Your task: Every line below should be given again without alteration.

Exercise data:

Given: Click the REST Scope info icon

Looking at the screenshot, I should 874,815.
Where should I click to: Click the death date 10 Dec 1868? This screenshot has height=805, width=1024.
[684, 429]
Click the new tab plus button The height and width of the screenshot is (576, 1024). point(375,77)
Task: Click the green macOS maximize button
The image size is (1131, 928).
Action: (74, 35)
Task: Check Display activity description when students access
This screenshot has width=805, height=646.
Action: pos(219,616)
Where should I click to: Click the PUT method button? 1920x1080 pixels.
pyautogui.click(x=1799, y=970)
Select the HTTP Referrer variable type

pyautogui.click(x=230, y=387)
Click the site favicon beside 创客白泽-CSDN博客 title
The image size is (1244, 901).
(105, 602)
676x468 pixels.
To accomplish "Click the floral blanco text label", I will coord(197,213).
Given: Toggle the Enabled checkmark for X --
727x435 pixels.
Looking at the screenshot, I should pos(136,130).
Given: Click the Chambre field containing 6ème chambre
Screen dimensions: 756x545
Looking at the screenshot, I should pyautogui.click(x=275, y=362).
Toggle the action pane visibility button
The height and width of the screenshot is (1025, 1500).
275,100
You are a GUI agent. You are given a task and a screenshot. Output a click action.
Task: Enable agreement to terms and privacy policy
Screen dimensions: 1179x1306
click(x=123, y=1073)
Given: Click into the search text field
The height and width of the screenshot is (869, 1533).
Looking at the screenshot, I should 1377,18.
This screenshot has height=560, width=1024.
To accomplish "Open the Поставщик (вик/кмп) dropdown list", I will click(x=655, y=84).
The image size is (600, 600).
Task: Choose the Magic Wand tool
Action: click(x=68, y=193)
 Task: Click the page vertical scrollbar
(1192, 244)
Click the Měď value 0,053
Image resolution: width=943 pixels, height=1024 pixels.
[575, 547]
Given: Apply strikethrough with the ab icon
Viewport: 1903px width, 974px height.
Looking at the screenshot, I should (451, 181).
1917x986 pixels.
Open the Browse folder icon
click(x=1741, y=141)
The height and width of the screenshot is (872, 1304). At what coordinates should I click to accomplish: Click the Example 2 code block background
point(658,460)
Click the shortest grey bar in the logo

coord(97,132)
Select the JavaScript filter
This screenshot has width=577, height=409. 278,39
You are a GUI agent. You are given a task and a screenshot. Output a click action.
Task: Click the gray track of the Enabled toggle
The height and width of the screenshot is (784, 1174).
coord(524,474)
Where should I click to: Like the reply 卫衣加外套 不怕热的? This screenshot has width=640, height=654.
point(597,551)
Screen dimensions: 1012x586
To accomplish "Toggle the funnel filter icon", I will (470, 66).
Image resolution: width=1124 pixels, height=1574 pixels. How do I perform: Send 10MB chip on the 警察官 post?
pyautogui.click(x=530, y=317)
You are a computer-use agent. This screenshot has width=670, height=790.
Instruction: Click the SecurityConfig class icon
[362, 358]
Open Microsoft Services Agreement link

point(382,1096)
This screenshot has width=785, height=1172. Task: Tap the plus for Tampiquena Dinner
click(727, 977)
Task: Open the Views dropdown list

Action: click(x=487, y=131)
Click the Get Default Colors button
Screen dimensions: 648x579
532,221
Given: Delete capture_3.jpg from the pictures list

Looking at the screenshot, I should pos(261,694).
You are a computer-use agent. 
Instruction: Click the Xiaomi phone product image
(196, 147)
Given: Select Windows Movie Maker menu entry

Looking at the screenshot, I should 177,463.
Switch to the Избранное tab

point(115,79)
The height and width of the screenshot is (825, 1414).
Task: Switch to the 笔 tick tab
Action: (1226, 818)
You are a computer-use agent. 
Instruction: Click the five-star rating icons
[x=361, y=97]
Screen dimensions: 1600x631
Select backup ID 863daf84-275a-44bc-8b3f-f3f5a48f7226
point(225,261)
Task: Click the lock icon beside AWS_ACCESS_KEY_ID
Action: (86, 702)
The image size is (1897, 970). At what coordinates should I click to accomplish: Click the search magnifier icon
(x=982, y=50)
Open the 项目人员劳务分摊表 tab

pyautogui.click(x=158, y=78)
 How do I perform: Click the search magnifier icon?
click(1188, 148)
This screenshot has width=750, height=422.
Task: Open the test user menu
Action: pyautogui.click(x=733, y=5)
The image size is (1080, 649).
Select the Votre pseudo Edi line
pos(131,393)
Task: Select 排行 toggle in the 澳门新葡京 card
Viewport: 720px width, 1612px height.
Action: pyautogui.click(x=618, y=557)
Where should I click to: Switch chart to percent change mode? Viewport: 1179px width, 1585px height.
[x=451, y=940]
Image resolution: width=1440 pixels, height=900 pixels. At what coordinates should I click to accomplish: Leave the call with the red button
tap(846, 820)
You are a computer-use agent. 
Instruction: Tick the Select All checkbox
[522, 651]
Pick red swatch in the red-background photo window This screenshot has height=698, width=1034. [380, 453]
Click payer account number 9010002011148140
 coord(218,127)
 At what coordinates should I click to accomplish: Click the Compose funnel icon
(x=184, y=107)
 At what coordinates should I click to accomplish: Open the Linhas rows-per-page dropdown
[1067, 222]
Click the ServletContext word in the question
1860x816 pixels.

Finished task:
Given: Click the REST Scope info icon

Looking at the screenshot, I should 874,815.
Where should I click to: Click the death date 10 Dec 1868? This screenshot has height=805, width=1024.
[684, 429]
Click the new tab plus button The height and width of the screenshot is (576, 1024). point(375,77)
Task: Click the green macOS maximize button
The image size is (1131, 928).
Action: (74, 35)
Task: Check Display activity description when students access
This screenshot has width=805, height=646.
Action: pos(219,616)
Where should I click to: Click the PUT method button? 1920x1080 pixels.
pyautogui.click(x=1799, y=970)
Select the HTTP Referrer variable type

pyautogui.click(x=230, y=387)
Click the site favicon beside 创客白泽-CSDN博客 title
The image size is (1244, 901).
(105, 602)
676x468 pixels.
To accomplish "Click the floral blanco text label", I will coord(197,213).
Given: Toggle the Enabled checkmark for X --
727x435 pixels.
Looking at the screenshot, I should pos(136,130).
Given: Click the Chambre field containing 6ème chambre
Screen dimensions: 756x545
Looking at the screenshot, I should pyautogui.click(x=275, y=362).
Toggle the action pane visibility button
The height and width of the screenshot is (1025, 1500).
275,100
You are a GUI agent. You are given a task and a screenshot. Output a click action.
Task: Enable agreement to terms and privacy policy
Screen dimensions: 1179x1306
click(x=123, y=1073)
Given: Click into the search text field
The height and width of the screenshot is (869, 1533).
Looking at the screenshot, I should 1377,18.
This screenshot has height=560, width=1024.
To accomplish "Open the Поставщик (вик/кмп) dropdown list", I will click(x=655, y=84).
The image size is (600, 600).
Task: Choose the Magic Wand tool
Action: click(x=68, y=193)
 Task: Click the page vertical scrollbar
(1192, 244)
Click the Měď value 0,053
Image resolution: width=943 pixels, height=1024 pixels.
[575, 547]
Given: Apply strikethrough with the ab icon
Viewport: 1903px width, 974px height.
Looking at the screenshot, I should (451, 181).
1917x986 pixels.
Open the Browse folder icon
click(x=1741, y=141)
The height and width of the screenshot is (872, 1304). At what coordinates should I click to accomplish: Click the Example 2 code block background
point(658,460)
Click the shortest grey bar in the logo

coord(97,132)
Select the JavaScript filter
This screenshot has width=577, height=409. 278,39
You are a GUI agent. You are given a task and a screenshot. Output a click action.
Task: Click the gray track of the Enabled toggle
The height and width of the screenshot is (784, 1174).
coord(524,474)
Where should I click to: Like the reply 卫衣加外套 不怕热的? This screenshot has width=640, height=654.
point(597,551)
Screen dimensions: 1012x586
To accomplish "Toggle the funnel filter icon", I will (470, 66).
Image resolution: width=1124 pixels, height=1574 pixels. How do I perform: Send 10MB chip on the 警察官 post?
pyautogui.click(x=530, y=317)
You are a computer-use agent. This screenshot has width=670, height=790.
Instruction: Click the SecurityConfig class icon
[362, 358]
Open Microsoft Services Agreement link

point(382,1096)
This screenshot has width=785, height=1172. Task: Tap the plus for Tampiquena Dinner
click(727, 977)
Task: Open the Views dropdown list

Action: click(x=487, y=131)
Click the Get Default Colors button
Screen dimensions: 648x579
532,221
Given: Delete capture_3.jpg from the pictures list

Looking at the screenshot, I should pos(261,694).
You are a computer-use agent. 
Instruction: Click the Xiaomi phone product image
(196, 147)
Given: Select Windows Movie Maker menu entry

Looking at the screenshot, I should 177,463.
Switch to the Избранное tab

point(115,79)
The height and width of the screenshot is (825, 1414).
Task: Switch to the 笔 tick tab
Action: (1226, 818)
You are a computer-use agent. 
Instruction: Click the five-star rating icons
[x=361, y=97]
Screen dimensions: 1600x631
Select backup ID 863daf84-275a-44bc-8b3f-f3f5a48f7226
point(225,261)
Task: Click the lock icon beside AWS_ACCESS_KEY_ID
Action: (86, 702)
The image size is (1897, 970). At what coordinates should I click to accomplish: Click the search magnifier icon
(x=982, y=50)
Open the 项目人员劳务分摊表 tab

pyautogui.click(x=158, y=78)
 How do I perform: Click the search magnifier icon?
click(1188, 148)
This screenshot has width=750, height=422.
Task: Open the test user menu
Action: pyautogui.click(x=733, y=5)
The image size is (1080, 649).
Select the Votre pseudo Edi line
pos(131,393)
Task: Select 排行 toggle in the 澳门新葡京 card
Viewport: 720px width, 1612px height.
Action: pyautogui.click(x=618, y=557)
Where should I click to: Switch chart to percent change mode? Viewport: 1179px width, 1585px height.
[x=451, y=940]
Image resolution: width=1440 pixels, height=900 pixels. At what coordinates should I click to accomplish: Leave the call with the red button
tap(846, 820)
You are a computer-use agent. 
Instruction: Tick the Select All checkbox
[522, 651]
Pick red swatch in the red-background photo window This screenshot has height=698, width=1034. [380, 453]
Click payer account number 9010002011148140
 coord(218,127)
 At what coordinates should I click to accomplish: Click the Compose funnel icon
(x=184, y=107)
 At what coordinates should I click to accomplish: Open the Linhas rows-per-page dropdown
[1067, 222]
Click the ServletContext word in the question
1860x816 pixels.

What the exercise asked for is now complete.